"Il completamento e la piena operatività delle 1.723 case della comunità previste dal Pnr rappresentano un obiettivo fondamentale per il futuro della sanità territoriale, ma i ritardi accumulati destano forte preoccupazione".
Lo dichiara Gianluca Giuliano, segretario nazionale della Ugl salute, commentando lo stato di avanzamento delle strutture finanziate con i fondi europei.
"Entro giugno - prosegue Giuliano - dovranno essere utilizzate tutte le risorse stanziate dal Pnrr, ma i dati Agenas parlano chiaro: a settembre solo 660 case della comunità risultavano operative con almeno un servizio attivo. È evidente che, con questo ritmo, il rischio di non raggiungere gli obiettivi è concreto".

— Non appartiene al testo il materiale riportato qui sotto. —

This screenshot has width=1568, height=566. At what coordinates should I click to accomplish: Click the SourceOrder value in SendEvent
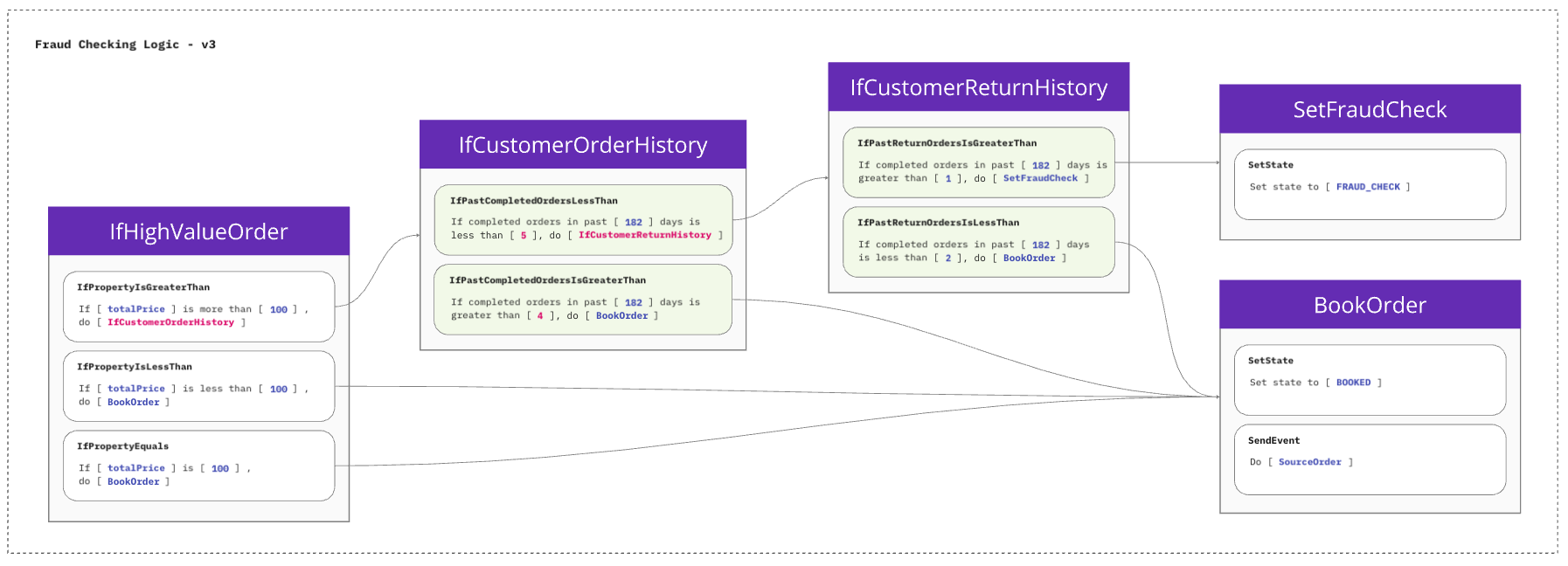pos(1309,462)
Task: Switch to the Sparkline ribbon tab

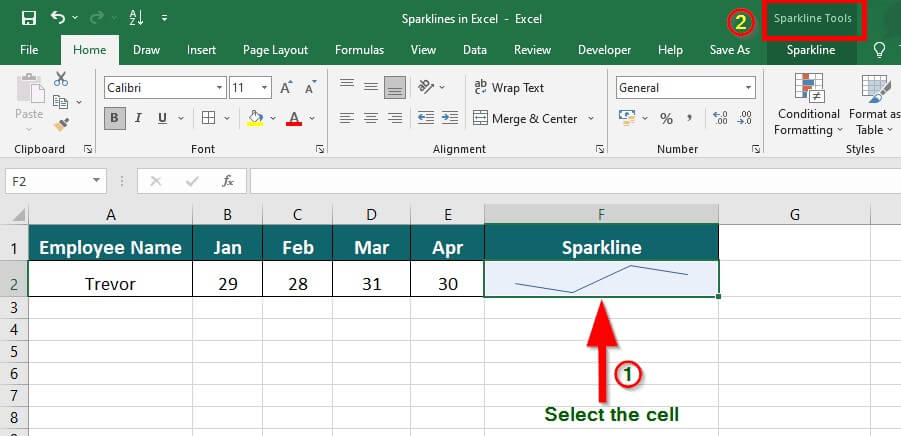Action: click(810, 50)
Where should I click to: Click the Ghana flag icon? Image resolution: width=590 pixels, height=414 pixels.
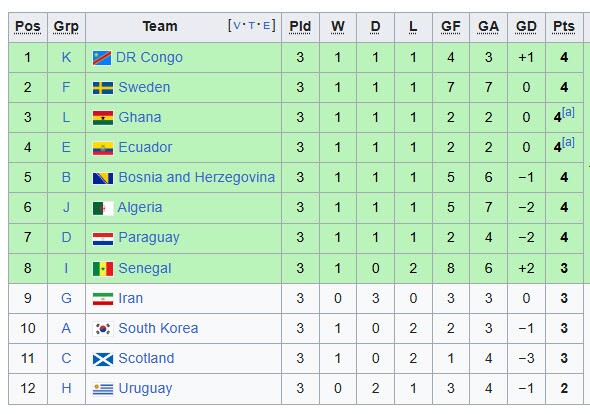(103, 118)
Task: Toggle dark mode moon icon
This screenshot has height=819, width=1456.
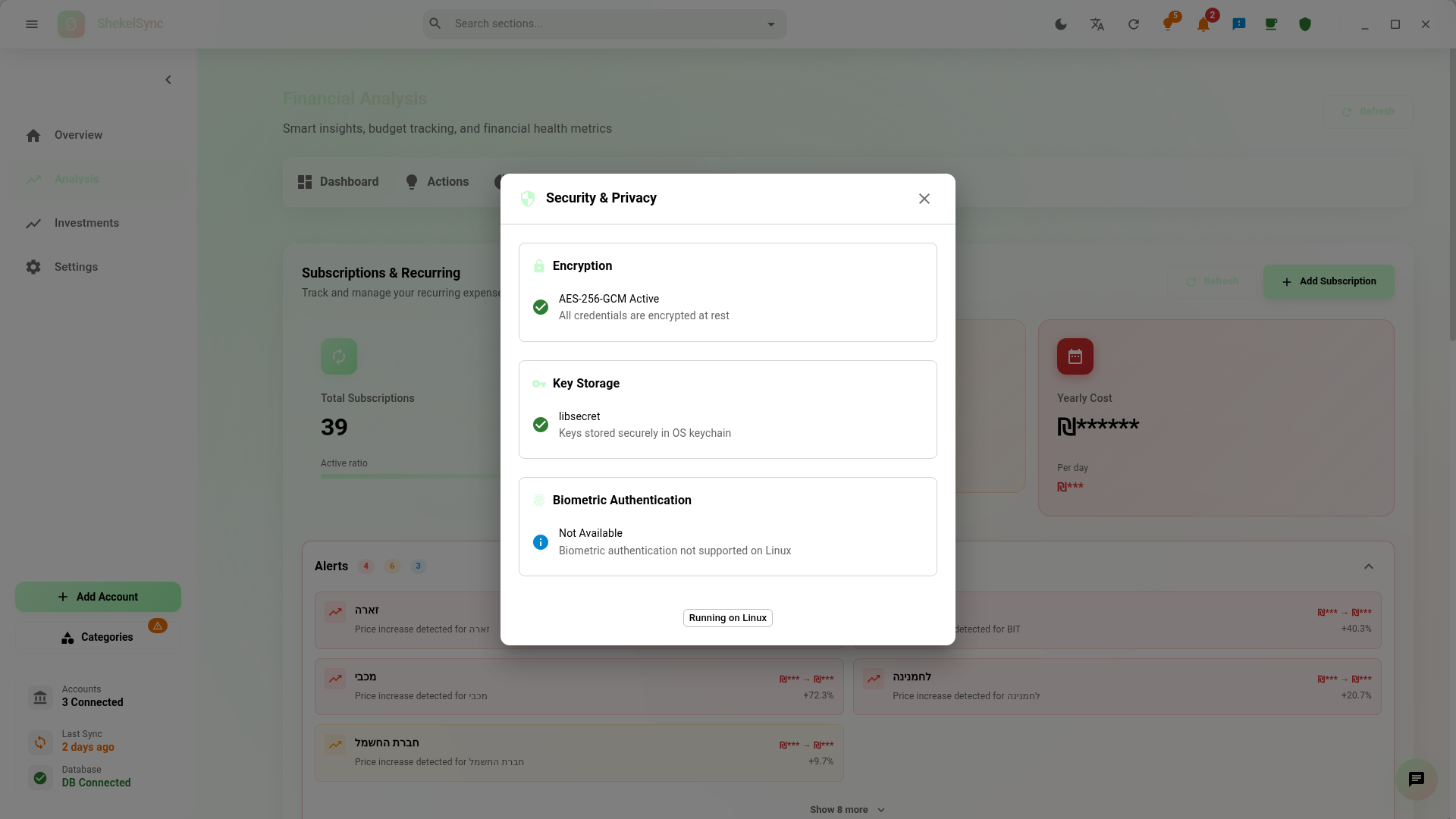Action: [x=1061, y=24]
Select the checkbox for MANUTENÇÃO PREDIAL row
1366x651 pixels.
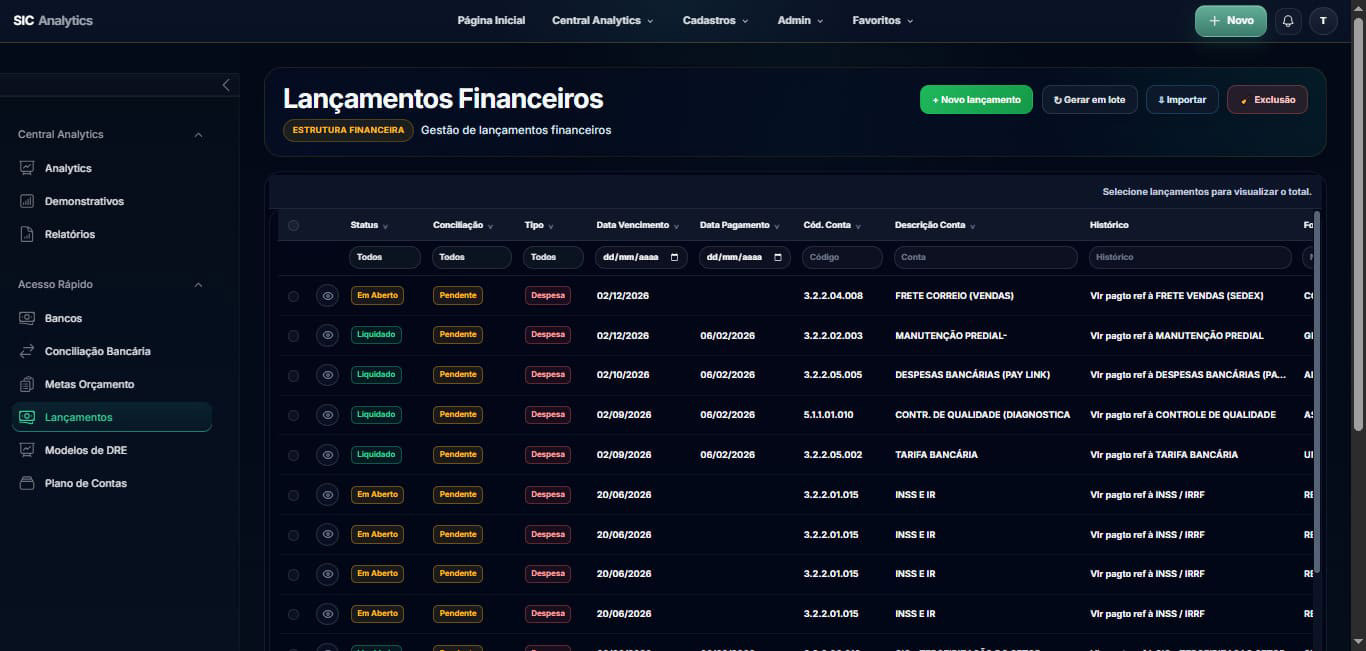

Per il segretario Ugl salute, la questione non riguarda soltanto la costruzione o l’apertura formale delle strutture: "La medicina del territorio deve decollare davvero. Non bastano mura e inaugurazioni: servono servizi domiciliari efficienti, assistenza continuativa, integrazione sociosanitaria e una rete capace di alleggerire la pressione su ospedali e pronto soccorso, oggi allo stremo".
Giuliano sottolinea anche l’importanza di un approccio inclusivo: "Il terzo settore può e deve essere coinvolto, perché rappresenta una risorsa preziosa per la gestione dell’assistenza domiciliare nella presa in carico delle fragilità".
Ma il nodo centrale, ribadisce il segretario Ugl salute, resta il personale: "Tutto passa nel fronteggiare la grave carenza degli organici. Senza nuove assunzioni, senza professionisti motivati e senza un piano strutturale di valorizzazione del capitale umano, la riforma potrebbe trasformarsi funzionare.
Il Paese - conclude Giuliano - non può permettersi di perdere questa occasione. La sanità territoriale è la chiave per un sistema più equo, moderno e vicino ai cittadini. È il momento di accelerare, con responsabilità e visione".